Start of Records for the task

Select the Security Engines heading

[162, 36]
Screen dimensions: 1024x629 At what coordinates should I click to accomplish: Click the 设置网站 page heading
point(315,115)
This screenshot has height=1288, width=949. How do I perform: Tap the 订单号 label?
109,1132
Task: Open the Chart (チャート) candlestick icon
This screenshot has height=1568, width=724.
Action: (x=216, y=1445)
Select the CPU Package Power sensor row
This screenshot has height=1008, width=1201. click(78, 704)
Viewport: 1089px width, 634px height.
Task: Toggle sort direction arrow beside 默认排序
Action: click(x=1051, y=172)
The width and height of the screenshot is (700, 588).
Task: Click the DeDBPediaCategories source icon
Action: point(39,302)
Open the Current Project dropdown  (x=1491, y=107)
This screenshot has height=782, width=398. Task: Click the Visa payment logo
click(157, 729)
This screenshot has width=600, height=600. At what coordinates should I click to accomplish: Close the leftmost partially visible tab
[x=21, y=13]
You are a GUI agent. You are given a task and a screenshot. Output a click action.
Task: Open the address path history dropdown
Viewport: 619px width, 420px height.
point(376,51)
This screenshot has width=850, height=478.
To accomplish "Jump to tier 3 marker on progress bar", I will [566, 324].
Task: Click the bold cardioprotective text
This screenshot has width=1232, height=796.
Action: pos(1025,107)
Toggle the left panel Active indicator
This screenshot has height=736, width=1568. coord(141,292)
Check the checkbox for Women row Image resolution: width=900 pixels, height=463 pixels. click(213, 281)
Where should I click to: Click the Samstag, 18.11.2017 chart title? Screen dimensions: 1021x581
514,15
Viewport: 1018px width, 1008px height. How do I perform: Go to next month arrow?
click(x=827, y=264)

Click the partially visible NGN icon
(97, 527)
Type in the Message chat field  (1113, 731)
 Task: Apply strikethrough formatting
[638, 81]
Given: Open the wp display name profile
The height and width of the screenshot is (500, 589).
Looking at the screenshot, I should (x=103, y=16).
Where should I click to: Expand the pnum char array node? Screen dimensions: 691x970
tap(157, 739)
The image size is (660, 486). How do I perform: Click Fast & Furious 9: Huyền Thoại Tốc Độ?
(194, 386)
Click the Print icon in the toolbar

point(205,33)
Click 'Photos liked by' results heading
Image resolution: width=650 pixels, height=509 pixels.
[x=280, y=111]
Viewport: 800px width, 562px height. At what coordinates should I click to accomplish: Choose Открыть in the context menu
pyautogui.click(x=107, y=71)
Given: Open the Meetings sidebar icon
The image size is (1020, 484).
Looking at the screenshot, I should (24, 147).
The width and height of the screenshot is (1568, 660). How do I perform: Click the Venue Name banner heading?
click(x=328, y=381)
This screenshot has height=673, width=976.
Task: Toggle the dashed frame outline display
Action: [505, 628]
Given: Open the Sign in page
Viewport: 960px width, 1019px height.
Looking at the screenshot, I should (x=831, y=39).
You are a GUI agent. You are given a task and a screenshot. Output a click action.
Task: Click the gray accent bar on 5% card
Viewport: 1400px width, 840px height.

End of Records for the task

= Task description =
Would you copy, unchanged, the stretch of the records above that begins at the line containing "Viewport: 619px width, 420px height." and ends at the line containing "Task: Click the bold cardioprotective text", and only that?

= Output for this task =
Viewport: 619px width, 420px height.
point(376,51)
This screenshot has width=850, height=478.
To accomplish "Jump to tier 3 marker on progress bar", I will [566, 324].
Task: Click the bold cardioprotective text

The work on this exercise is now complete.